I'm reading "Contemporary Abstract Algebra," by Gallian.

This is Exercise 4.51.$^\dagger$

Suppose that $G$ is a finite group with the property that every nonidentity element has prime order (e.g., $D_3$). If $Z(G)$ is not trivial, prove that every nonidentity element of $G$ has the same order.

Thoughts:

Lemma: If $G$ is abelian with the property that every nonidentity element has prime order, then every nonidentity element has the same prime order.

Proof: If $G$ is abelian (i.e., $G=Z(G)$), then consider $g,h\in G$ such that $\lvert g\rvert=p$ and $\lvert h\rvert=q$ for distinct primes $p$ and $q$. We have

\begin{align} (gh)^{pq}&=(g^p)^q(h^q)^p\\ &=e, \end{align}

so that $\lvert gh\rvert$ divides $pq$.

If $\lvert gh\rvert=pq$, then it is composite, a contradiction; thus without loss of generality $\lvert gh\rvert=p$. Now we have

\begin{align} e&=(gh)^p\\ &=g^ph^p\\ &=eh^p \\ &=h^p, \end{align}

but now $q\mid p$, which is a contradiction since $p\neq q$ and $p$ is prime.

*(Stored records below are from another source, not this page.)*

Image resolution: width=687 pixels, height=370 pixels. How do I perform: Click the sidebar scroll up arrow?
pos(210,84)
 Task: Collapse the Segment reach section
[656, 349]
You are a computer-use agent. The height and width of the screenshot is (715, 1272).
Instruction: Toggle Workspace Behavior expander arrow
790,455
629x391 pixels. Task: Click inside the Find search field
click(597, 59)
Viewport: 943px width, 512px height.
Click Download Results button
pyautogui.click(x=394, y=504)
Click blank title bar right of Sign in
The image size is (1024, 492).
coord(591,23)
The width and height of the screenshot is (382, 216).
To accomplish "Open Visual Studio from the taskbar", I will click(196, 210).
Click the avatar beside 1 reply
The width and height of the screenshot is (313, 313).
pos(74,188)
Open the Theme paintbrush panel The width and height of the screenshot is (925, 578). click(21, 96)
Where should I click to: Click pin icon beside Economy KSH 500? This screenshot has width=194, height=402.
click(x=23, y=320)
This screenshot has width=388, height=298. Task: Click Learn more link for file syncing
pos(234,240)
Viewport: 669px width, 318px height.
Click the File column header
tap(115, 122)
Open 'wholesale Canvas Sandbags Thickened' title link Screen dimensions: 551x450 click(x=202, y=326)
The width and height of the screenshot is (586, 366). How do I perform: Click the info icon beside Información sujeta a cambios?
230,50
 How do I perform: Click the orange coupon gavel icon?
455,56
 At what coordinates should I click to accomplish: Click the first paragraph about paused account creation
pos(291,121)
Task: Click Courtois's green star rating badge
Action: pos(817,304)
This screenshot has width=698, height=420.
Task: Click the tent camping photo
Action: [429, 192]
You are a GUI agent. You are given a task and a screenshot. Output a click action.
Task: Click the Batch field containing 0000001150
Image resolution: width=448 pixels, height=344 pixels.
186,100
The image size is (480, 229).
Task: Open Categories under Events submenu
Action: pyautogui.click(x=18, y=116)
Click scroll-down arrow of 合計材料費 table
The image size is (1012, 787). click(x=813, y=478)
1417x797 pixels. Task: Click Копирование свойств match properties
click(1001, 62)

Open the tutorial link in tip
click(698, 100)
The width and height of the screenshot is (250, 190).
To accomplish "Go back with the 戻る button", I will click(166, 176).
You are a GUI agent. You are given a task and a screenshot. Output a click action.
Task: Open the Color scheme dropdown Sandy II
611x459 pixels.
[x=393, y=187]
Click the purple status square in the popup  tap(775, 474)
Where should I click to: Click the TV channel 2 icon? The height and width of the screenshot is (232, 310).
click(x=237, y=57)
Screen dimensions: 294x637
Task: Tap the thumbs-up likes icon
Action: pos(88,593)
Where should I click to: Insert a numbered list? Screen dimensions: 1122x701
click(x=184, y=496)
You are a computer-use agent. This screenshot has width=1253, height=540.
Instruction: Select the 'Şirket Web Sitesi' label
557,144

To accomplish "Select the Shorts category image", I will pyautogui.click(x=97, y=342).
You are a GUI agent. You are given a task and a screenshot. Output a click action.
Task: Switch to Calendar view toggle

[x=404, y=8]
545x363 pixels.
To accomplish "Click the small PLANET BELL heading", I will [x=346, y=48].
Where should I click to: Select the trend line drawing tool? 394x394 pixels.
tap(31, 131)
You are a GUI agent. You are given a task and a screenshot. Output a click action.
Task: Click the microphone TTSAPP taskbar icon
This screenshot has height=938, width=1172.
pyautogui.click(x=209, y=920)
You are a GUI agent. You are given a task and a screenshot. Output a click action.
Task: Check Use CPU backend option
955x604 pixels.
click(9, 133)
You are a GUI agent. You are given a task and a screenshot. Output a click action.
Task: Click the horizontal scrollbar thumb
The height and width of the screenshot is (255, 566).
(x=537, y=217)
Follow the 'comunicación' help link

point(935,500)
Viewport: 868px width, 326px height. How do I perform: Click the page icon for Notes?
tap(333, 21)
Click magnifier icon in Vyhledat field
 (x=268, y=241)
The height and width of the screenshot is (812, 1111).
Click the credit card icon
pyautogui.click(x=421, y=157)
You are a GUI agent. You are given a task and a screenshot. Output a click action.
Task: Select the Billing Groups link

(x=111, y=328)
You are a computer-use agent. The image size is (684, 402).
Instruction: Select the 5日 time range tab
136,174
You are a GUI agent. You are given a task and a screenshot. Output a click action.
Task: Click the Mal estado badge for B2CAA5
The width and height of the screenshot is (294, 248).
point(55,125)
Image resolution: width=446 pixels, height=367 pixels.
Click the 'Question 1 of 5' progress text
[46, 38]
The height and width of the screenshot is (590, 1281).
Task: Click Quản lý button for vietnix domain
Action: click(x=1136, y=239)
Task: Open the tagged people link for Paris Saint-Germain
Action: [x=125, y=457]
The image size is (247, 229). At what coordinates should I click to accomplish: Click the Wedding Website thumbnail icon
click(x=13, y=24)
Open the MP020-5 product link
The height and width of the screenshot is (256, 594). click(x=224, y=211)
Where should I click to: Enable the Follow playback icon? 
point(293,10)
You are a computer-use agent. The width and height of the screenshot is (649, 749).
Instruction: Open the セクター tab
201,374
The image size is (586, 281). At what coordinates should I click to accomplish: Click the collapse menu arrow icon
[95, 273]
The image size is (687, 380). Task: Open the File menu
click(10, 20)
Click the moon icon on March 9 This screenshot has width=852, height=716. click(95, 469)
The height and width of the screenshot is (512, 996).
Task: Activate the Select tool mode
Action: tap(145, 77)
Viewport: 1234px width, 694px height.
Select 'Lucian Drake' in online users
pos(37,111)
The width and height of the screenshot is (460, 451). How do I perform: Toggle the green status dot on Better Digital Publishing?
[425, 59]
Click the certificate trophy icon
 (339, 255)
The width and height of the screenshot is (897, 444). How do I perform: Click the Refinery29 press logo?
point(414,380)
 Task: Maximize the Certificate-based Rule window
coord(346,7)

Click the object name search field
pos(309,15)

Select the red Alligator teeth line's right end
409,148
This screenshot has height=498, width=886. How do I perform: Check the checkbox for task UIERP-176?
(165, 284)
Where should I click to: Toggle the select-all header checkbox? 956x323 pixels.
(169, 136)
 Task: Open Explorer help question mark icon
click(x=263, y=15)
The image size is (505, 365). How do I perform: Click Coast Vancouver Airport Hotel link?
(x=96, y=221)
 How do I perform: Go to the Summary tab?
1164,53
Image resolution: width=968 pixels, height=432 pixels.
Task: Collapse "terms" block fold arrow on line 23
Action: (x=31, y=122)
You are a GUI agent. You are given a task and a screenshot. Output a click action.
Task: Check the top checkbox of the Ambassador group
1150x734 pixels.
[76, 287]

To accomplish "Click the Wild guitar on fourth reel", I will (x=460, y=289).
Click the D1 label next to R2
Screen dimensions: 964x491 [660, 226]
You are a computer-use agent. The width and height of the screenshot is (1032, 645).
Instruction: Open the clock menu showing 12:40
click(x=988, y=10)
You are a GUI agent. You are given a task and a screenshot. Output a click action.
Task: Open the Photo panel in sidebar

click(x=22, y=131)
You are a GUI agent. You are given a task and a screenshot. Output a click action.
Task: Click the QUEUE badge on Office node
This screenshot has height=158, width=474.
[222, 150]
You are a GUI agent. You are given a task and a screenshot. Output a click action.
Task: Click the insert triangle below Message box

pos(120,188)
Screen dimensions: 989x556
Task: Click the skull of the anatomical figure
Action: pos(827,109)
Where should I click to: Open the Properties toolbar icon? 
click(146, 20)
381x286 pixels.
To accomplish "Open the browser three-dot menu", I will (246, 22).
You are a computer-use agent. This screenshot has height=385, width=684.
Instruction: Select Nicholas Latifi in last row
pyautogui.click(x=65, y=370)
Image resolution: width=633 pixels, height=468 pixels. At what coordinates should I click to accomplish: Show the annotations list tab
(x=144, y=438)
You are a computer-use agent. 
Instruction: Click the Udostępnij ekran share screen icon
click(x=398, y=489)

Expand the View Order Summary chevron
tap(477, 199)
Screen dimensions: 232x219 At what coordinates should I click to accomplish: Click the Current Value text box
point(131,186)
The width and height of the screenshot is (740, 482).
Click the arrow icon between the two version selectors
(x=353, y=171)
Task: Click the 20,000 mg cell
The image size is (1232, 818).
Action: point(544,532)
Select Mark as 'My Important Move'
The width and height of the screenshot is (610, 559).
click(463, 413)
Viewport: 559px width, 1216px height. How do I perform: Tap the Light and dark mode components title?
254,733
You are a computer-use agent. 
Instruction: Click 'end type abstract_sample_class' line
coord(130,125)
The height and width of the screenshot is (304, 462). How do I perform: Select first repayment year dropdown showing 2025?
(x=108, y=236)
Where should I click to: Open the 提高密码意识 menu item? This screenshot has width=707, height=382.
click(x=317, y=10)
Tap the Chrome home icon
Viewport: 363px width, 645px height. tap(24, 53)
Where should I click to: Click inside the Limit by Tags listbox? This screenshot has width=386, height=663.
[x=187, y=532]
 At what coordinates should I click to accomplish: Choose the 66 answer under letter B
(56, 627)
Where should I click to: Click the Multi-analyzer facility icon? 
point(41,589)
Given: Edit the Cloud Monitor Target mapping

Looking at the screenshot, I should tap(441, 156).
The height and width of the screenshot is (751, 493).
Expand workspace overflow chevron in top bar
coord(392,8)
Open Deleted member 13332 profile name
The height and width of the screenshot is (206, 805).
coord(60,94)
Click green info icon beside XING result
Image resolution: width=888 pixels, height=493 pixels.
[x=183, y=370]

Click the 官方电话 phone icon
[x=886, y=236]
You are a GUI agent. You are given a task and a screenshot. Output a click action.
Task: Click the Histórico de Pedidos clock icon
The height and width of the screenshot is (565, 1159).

Thus all nonidentity elements of $G$ have the same prime order.$\square$


That's all I have so far.

I've considered proving some version of the contrapositive but nothing springs to mind other than, "yeah . . . contrapositive might work" followed by a shrug.


Edit:

This comment gives me some idea of how to finish; however, I'm not sure where the finiteness of $G$ comes into play.

Please help :)


$\dagger$ I've just noticed that this exercise has a solution in the book. It makes sense to me. If anyone would like to answer it here anyway, go ahead! I might post an answer later summarising the proof in the text.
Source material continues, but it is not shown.